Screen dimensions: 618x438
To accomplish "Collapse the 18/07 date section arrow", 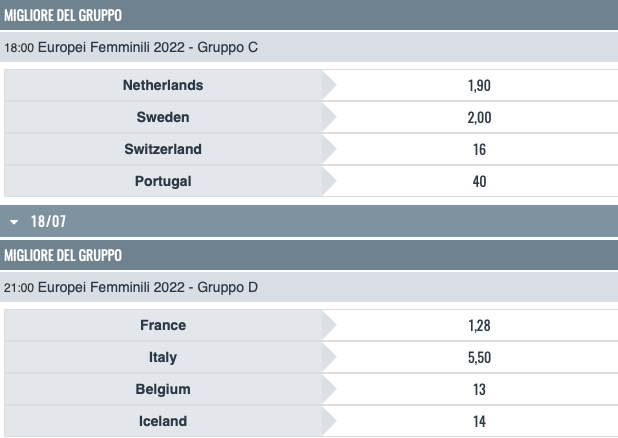I will [x=14, y=221].
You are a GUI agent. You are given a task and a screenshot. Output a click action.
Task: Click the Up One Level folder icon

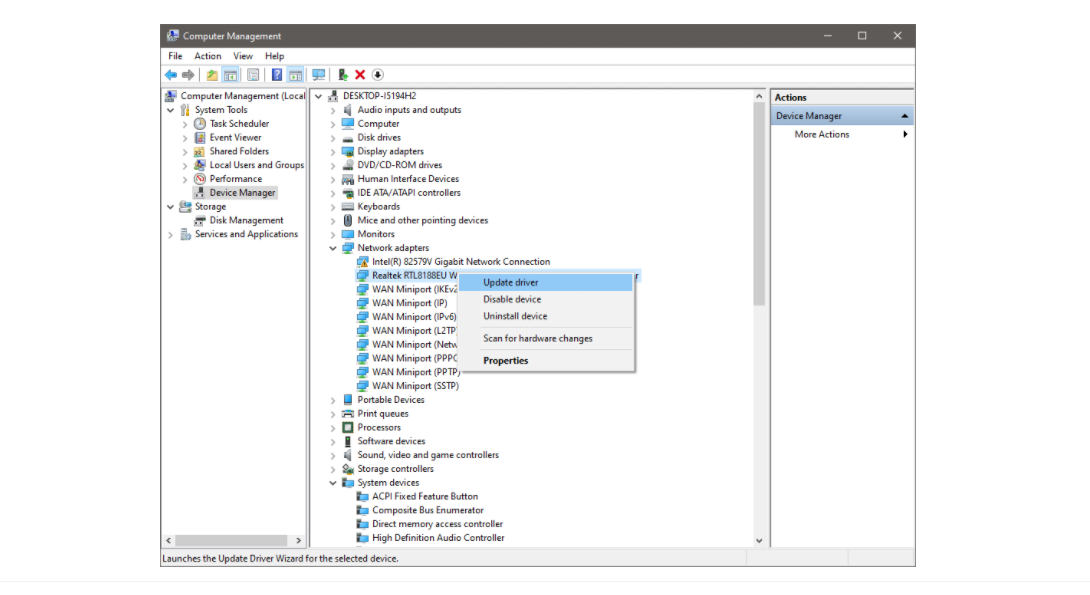(x=212, y=74)
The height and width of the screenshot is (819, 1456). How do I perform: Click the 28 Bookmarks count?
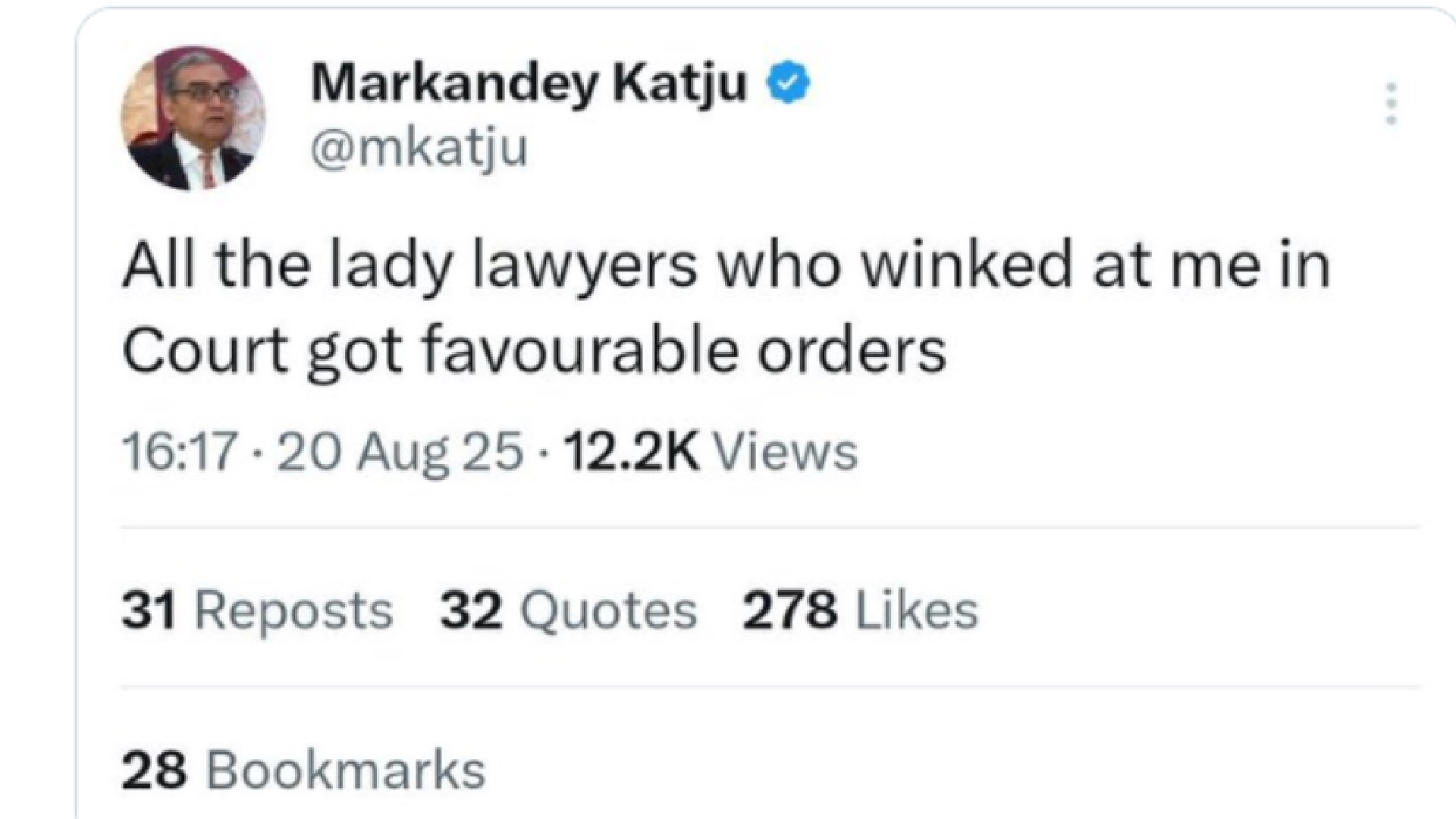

********************

→ Goal: Which lines of the records contain the word "screenshot"? Return each of those lines in full.

→ Response for this exercise:
You are a GUI agent. You are given a task and a screenshot. Output a click action.
The height and width of the screenshot is (819, 1456). How do I perform: Click the 28 Bookmarks count?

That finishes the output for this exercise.